Update the items below by replacing every "Screen dimensions:" with "Display size:" and leaving everything else the same.
++++ Information provided ++++
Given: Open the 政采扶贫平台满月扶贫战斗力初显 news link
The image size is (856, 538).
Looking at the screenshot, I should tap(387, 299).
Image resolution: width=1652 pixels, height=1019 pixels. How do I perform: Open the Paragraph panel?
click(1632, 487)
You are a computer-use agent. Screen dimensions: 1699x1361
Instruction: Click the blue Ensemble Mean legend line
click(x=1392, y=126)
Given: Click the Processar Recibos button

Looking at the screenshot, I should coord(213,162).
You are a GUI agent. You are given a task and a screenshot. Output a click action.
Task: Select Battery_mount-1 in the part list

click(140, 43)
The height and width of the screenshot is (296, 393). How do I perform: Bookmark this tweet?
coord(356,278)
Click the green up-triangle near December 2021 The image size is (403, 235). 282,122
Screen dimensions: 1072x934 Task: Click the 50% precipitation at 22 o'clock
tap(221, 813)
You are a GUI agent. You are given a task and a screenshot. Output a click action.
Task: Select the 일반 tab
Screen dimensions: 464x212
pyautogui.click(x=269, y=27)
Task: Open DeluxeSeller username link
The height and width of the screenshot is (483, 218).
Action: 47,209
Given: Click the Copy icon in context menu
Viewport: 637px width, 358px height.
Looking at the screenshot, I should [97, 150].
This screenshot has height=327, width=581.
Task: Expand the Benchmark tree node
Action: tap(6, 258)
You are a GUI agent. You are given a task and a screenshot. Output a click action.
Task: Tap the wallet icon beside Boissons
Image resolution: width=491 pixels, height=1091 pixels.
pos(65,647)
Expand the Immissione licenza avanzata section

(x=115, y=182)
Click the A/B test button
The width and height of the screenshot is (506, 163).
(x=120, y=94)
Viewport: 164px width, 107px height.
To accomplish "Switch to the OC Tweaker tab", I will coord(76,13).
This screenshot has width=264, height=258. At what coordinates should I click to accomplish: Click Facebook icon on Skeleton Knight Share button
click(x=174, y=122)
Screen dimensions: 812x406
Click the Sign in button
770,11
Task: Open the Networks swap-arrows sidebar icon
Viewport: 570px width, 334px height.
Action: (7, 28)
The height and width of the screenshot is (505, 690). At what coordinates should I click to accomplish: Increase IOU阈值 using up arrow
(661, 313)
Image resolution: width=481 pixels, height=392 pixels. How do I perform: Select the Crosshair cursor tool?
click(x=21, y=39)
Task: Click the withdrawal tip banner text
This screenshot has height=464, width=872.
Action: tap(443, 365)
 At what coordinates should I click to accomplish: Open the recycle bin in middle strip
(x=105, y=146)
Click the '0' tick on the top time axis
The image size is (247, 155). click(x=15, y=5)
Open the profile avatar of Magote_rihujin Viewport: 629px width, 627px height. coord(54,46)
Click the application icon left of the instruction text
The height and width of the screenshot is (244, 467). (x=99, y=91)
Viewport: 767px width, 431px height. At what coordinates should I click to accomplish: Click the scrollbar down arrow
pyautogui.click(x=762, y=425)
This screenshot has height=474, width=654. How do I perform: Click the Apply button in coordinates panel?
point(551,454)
++++
**Result for this task**
Given: Open the 政采扶贫平台满月扶贫战斗力初显 news link
The image size is (856, 538).
Looking at the screenshot, I should tap(387, 299).
Image resolution: width=1652 pixels, height=1019 pixels. How do I perform: Open the Paragraph panel?
click(1632, 487)
You are a computer-use agent. Display size: 1699x1361
Instruction: Click the blue Ensemble Mean legend line
click(x=1392, y=126)
Given: Click the Processar Recibos button

Looking at the screenshot, I should coord(213,162).
You are a GUI agent. You are given a task and a screenshot. Output a click action.
Task: Select Battery_mount-1 in the part list

click(140, 43)
The height and width of the screenshot is (296, 393). How do I perform: Bookmark this tweet?
coord(356,278)
Click the green up-triangle near December 2021 The image size is (403, 235). 282,122
Display size: 1072x934 Task: Click the 50% precipitation at 22 o'clock
tap(221, 813)
You are a GUI agent. You are given a task and a screenshot. Output a click action.
Task: Select the 일반 tab
Display size: 464x212
pyautogui.click(x=269, y=27)
Task: Open DeluxeSeller username link
The height and width of the screenshot is (483, 218).
Action: 47,209
Given: Click the Copy icon in context menu
Viewport: 637px width, 358px height.
Looking at the screenshot, I should [97, 150].
This screenshot has height=327, width=581.
Task: Expand the Benchmark tree node
Action: tap(6, 258)
You are a GUI agent. You are given a task and a screenshot. Output a click action.
Task: Tap the wallet icon beside Boissons
Image resolution: width=491 pixels, height=1091 pixels.
pos(65,647)
Expand the Immissione licenza avanzata section

(x=115, y=182)
Click the A/B test button
The width and height of the screenshot is (506, 163).
(x=120, y=94)
Viewport: 164px width, 107px height.
To accomplish "Switch to the OC Tweaker tab", I will coord(76,13).
This screenshot has width=264, height=258. At what coordinates should I click to accomplish: Click Facebook icon on Skeleton Knight Share button
click(x=174, y=122)
Display size: 812x406
Click the Sign in button
770,11
Task: Open the Networks swap-arrows sidebar icon
Viewport: 570px width, 334px height.
Action: (7, 28)
The height and width of the screenshot is (505, 690). At what coordinates should I click to accomplish: Increase IOU阈值 using up arrow
(661, 313)
Image resolution: width=481 pixels, height=392 pixels. How do I perform: Select the Crosshair cursor tool?
click(x=21, y=39)
Task: Click the withdrawal tip banner text
This screenshot has height=464, width=872.
Action: tap(443, 365)
 At what coordinates should I click to accomplish: Open the recycle bin in middle strip
(x=105, y=146)
Click the '0' tick on the top time axis
The image size is (247, 155). click(x=15, y=5)
Open the profile avatar of Magote_rihujin Viewport: 629px width, 627px height. coord(54,46)
Click the application icon left of the instruction text
The height and width of the screenshot is (244, 467). (x=99, y=91)
Viewport: 767px width, 431px height. At what coordinates should I click to accomplish: Click the scrollbar down arrow
pyautogui.click(x=762, y=425)
This screenshot has height=474, width=654. How do I perform: Click the Apply button in coordinates panel?
point(551,454)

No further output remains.